There's no such thing as a free lunch — or a free tax break. The popular 421-a tax abatement, for instance, comes with the requirement that a building receiving the tax relief must pay its non-union employees prevailing wages, which are pegged to the wages and benefits enjoyed by members of Local 32BJ of the Service Employees International Union.
Unit-owners at the Jackson, an 11-story, 54-unit condominium in Long Island City, Queens, are enjoying a sliding, 15-year tax abatement under the 421-a program. But they're just been hit with bad news: the condo board has reached a $119,000 settlement with the building's service workers after an investigation revealed that they were not paid prevailing wages. The settlement includes unpaid benefits plus interest.
“Companies cannot expect to reap tax breaks like 421-a and not pay their employees the required wages and benefits,” Comptroller Brad Lander tells the Long Island City Post. “This disregard for the law will not be tolerated, and this settlement serves as a warning to all companies that they must follow the law when it comes to fair compensation.”

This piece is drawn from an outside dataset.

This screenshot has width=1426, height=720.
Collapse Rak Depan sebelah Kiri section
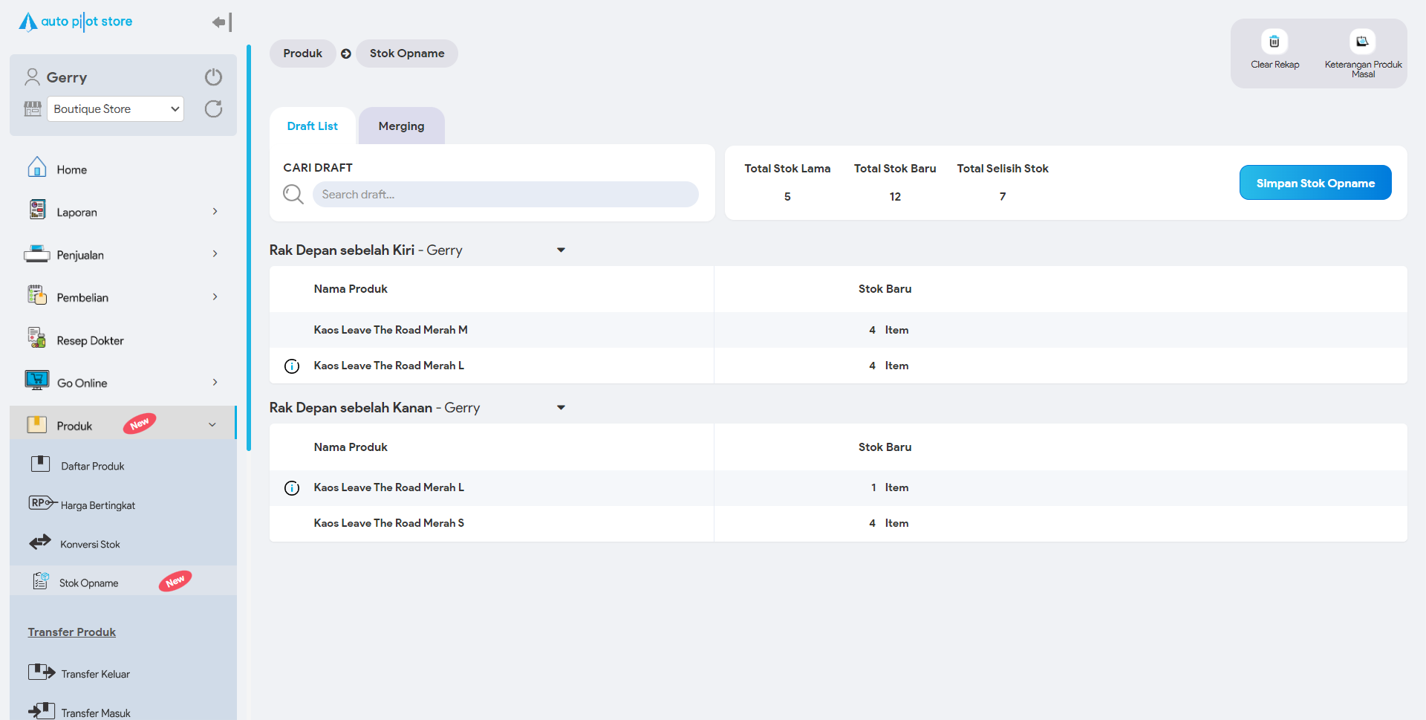click(x=561, y=250)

Six workers at the Jackson claimed that the condo failed to pay them legally required supplemental benefits. As a result, the workers collectively missed out on a total of $87,676 in supplemental benefits from October 2017 to December 2019.
The 421-a is administered by the city's Department of Housing Preservation and Development and is given to property developers in exchange for offering affordable housing. The abatement typically lasts anywhere from 10 to 25 years, and it decreases as it moves toward its expiration date.
The prevailing-wage requirement for recipients of the 421-a abatement is not to be confused with another rule, instituted in 2022, that ties the popular co-op and condo property tax abatement to payment of prevailing wages and benefits. That rule, which caused an uproar among smaller co-ops and condos, required boards and their property managers to do a complicated cost-benefit analysis to determine if the cost of paying prevailing wages and benefits to non-union employees outstripped the benefits of the property tax abatement. Buildings with unionized staffs did not face that dilemma.